Reuven, a Shadchan (matchmaker), introduced his friend Shimon to Leah, with the thought that perhaps they might be interested in marrying. After meeting her, Shimon decided that although he and Leah were not compatible, his friend Levi might be more compatible for her. Sure enough, Levi and Leah met, liked each other, and decided to marry.

Who receives the Shadchanus (matchmaker’s fee)? Should Reuven, who initiated the contact with Shimon receive the Shadchanus, or should Shimon, who actually made the final introduction that worked out receive it?


  1. A. The entire fee belongs solely to Shimon. (1)

  2. B. A Shadchan or any agent is permitted to stipulate to a client that if the information provided to the client results in any match at all, the Shadchan or agent will receive the entire fee. However, this must be made conditional before the information is provided. Additionally, he should have them sign or make a Kinyan (act of commitment) that they will do so, to make this Halachically binding. way. (1)

# Data shown:
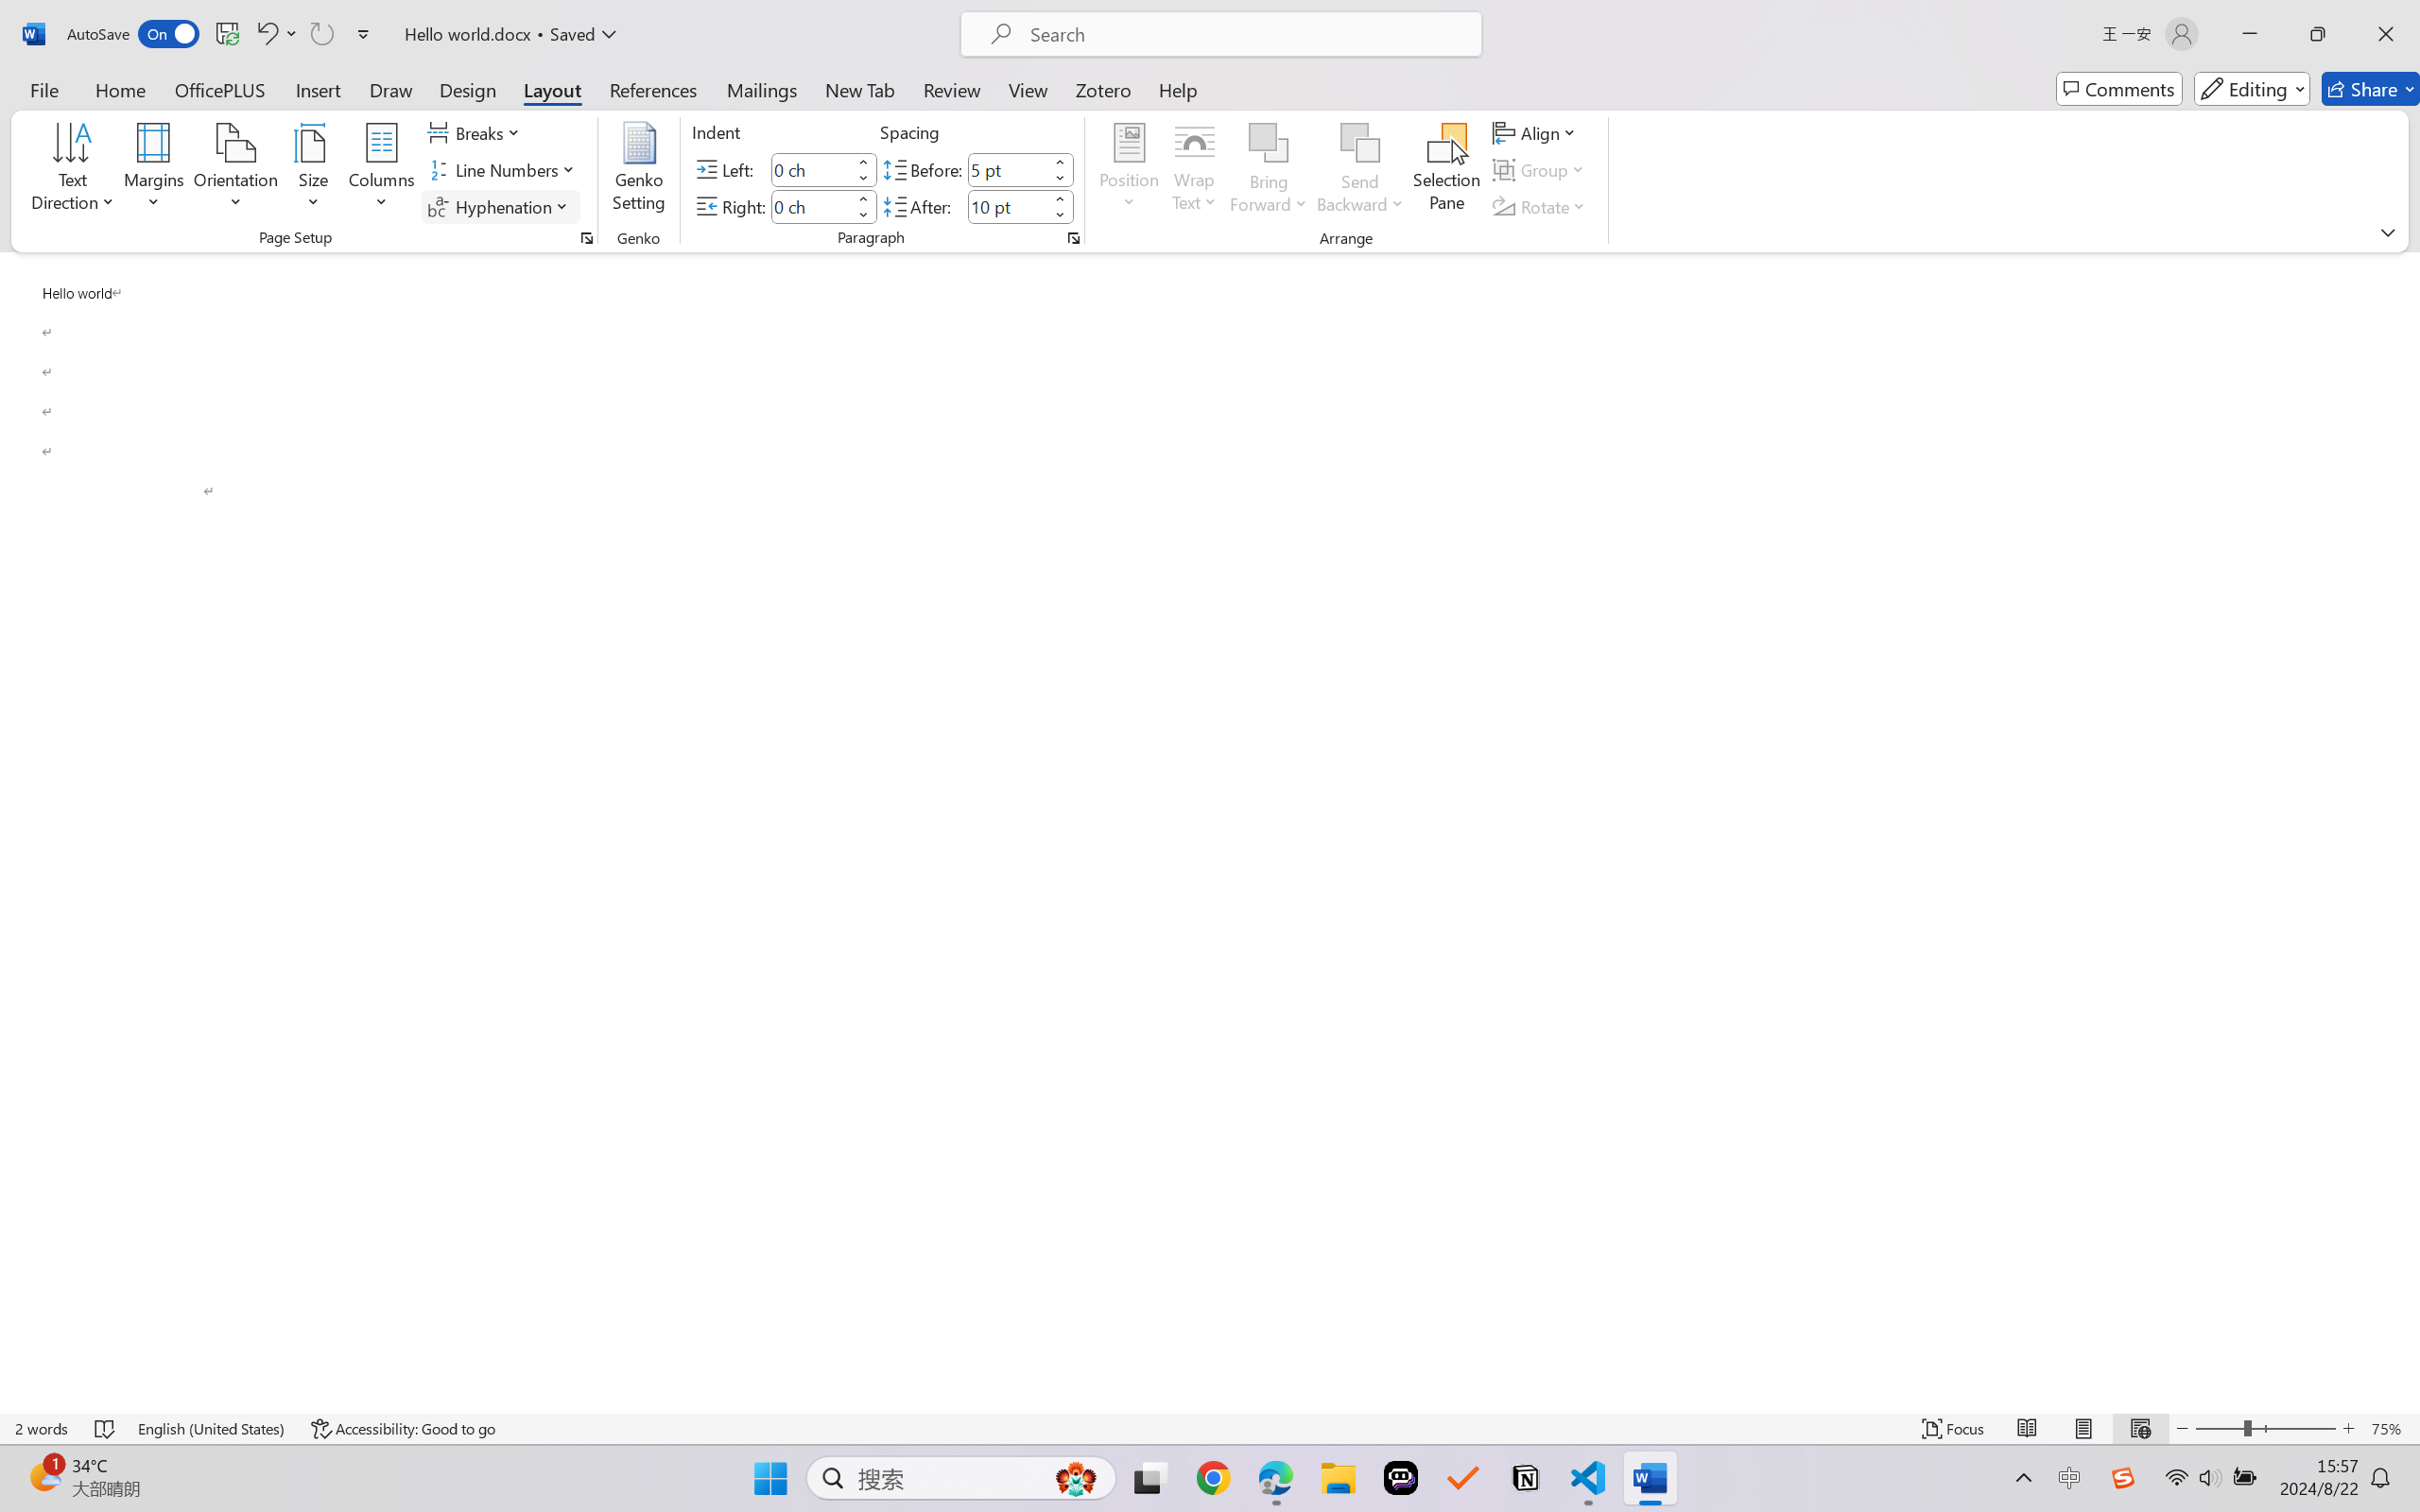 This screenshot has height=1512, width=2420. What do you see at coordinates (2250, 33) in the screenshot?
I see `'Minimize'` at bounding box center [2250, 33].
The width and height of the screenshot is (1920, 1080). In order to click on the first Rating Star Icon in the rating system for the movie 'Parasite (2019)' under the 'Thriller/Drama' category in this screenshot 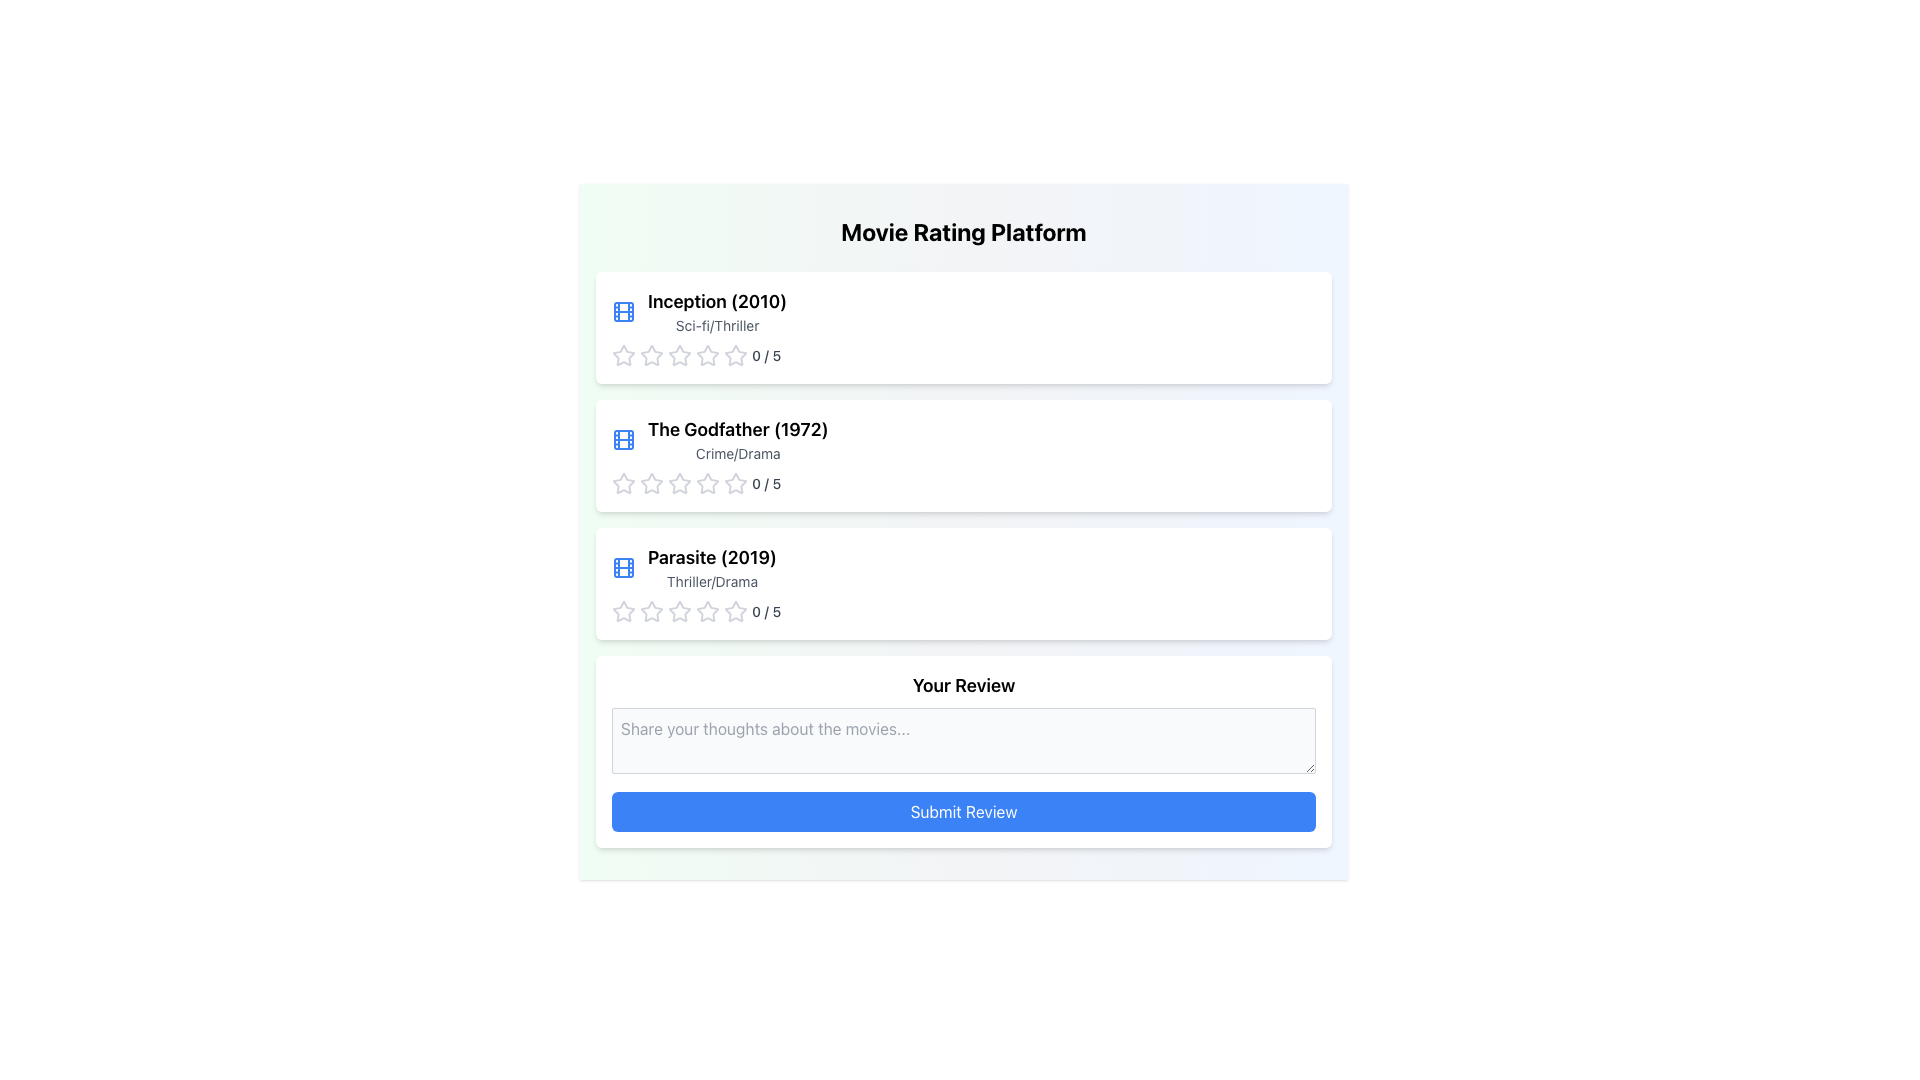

# Goals:
#1 In the passage on the matchmaker's fee, who gets the entire fee in the case of Reuven, Shimon, Levi and Leah?
#2 Summarize the passage on the matchmaker's fee in two sentences.
#3 Could you write the next part of the passage on the matchmaker's fee, picking up after its final sentence?
The lines have nothing to do with the passage on the matchmaker's fee.

# Exercise responses:
#1 Shimon alone gets the entire fee.

#2 Reuven, a matchmaker, introduced Shimon to Leah, and when Shimon found they were not compatible, he sent his friend Levi, who then married Leah. The entire fee belongs to Shimon, though a matchmaker may stipulate before giving any information, with a signature or act of commitment, that any resulting match earns him the full fee.

#3
(1) A primary principle in understanding how Halacha views the fees of an agent such as a matchmaker or real estate agent is that the agent is not paid for the information that they are providing, as would be the case where someone sells the rights to an invention that he has a patent on, or a copyright on intellectual property. The agent is being paid for the “work” that he is doing by introducing two parties who wish to engage in a transaction. Regardless of whether the agent was asked to make the introduction or not, he is deserving of payment for the service provided. (There _is_ a difference whether he was asked or did it voluntarily regarding how much he is to be paid. If asked, he is like any other contracted worker and his full fee must be paid. Otherwise, he can only request the lowest fee paid in that community for the service provided.)

However, if the Shadchan or agent did not actually make the introduction, but rather someone else did as an indirect result of the information that they provided, they are not deserving of any fee. They have not done the work that agents are paid for, nor do they have the right to charge for use of the information that they thought was exclusively theirs.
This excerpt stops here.